Once you’ve navigated your way through the southern Moldovan district of Cimișlia, the rickety welcome sign does not match up to the pomposity of the name assumed by the region you are about to enter: the Autonomous Territorial Unit of Gagauzia (ATUG). Neither does what awaits you within this remote post-Soviet backwater.
This partially self-governing, 190-square-mile geopolitical platypus, entirely located within the borders of the Republic of Moldova, dates its creation to the sweeping and often turbulent years of bedlam that followed the dissolution of the former USSR – an empire it has yet to really let go of. Signs of the old regime abound, from the statues of Lenin that still stand proud and defiant in almost every single village, to the Houses of Culture community centres set up for the entertainment and education of Soviet citizens, still thriving here but abandoned elsewhere.
No armed conflict has ever broken out between Chişinǎu and Comrat, the dusty capital of Gagauzia, but the inhabitants of this fragmented and sparsely populated patch of land have long held feelings of distrust and resentment towards Moldova’s central government.
Until 1994, Gagauzia existed as a de facto detached proto-state sandwiched between Ukraine, Romania and Moldova. Unlike neighbouring Transnistria, an internationally unrecognised breakaway republic that successfully seceded from Moldova after a conflict in 1992, Gagauzia then reached an agreement with the central government that established its own autonomy.
Yet ideological rifts between the local leadership and Chișinău have never subsided, leaving Gagauzia a pro-Russian stronghold within a state that is increasingly looking west, especially since the election of the pro-European president, Maia Sandu.

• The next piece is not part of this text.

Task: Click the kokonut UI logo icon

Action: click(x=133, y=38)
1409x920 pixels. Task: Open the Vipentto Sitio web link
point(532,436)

The Gagauz are Turkish-speaking Orthodox Christians who trace their origin back to a time when these borderlands used to be an endless field of contention between empires, and nomads were roaming free across yet-to-be-drawn frontiers. Centuries have passed, but their national roots still play a major role in the tensions between the local political leadership and the legislative bodies in Chișinău, which – on the other hand – argue that the real issue here is Gagauzia’s notorious Russophilia.
In this autonomous territory, Russian is still widely used as the sole lingua franca for interethnic and official communication, Gagauz being the language spoken at home or with friends. The Russian intervention and continuous presence in neighbouring Transnistria galvanises and reassures the Gagauz minority in Moldova: if things start to fall apart, the Kremlin will be there to protect the Gagauz.
Here the Orthodox Church maintains strong connections with both Russian and the Transnistrian monasteries, while local radio and TV stations mostly air Russian-language broadcasts. Rancour and distrust towards Chișinău, exacerbated by Moldova’s clear pro-Kyiv stance during the ongoing Russo-Ukrainian war, dominate the public discourse. Local politicians often repeat that Gagauzia and its people will always be on Russia’s side, no matter what.
Ultimately, beyond words and propaganda, the strongest of all ties for these people seems to still be the one with the USSR’s past. The sudden disintegration of the sheltering bell jar in which Soviet citizens had spent most of their lives generated a desperate quest to find a new personal and national identity. Some found it in a resurgence of nationalism that had been boiling over under the blanket of an imposed inter-ethnic Soviet harmony. In contrast, some others found it in a post-socialist and neo-imperialist veneration for Russia and the “good old-world values” it allegedly defends.
Most former Soviet citizens, however, were unable to cope with the new reality swiftly unfolding in front of their eyes, and found refuge in nostalgia. And Gagauzia, with its statues and its USSR-style decorative rugs, is no exception.
Here the Soviet Union is often remembered by the elders as a sort of paradise lost, a comforting memory of uneventful safety and stability, while the younger generations still struggle to find their own balance and identity between the unsettling advance of an uncertain future and a lingering sense of belonging to something that has not passed yet.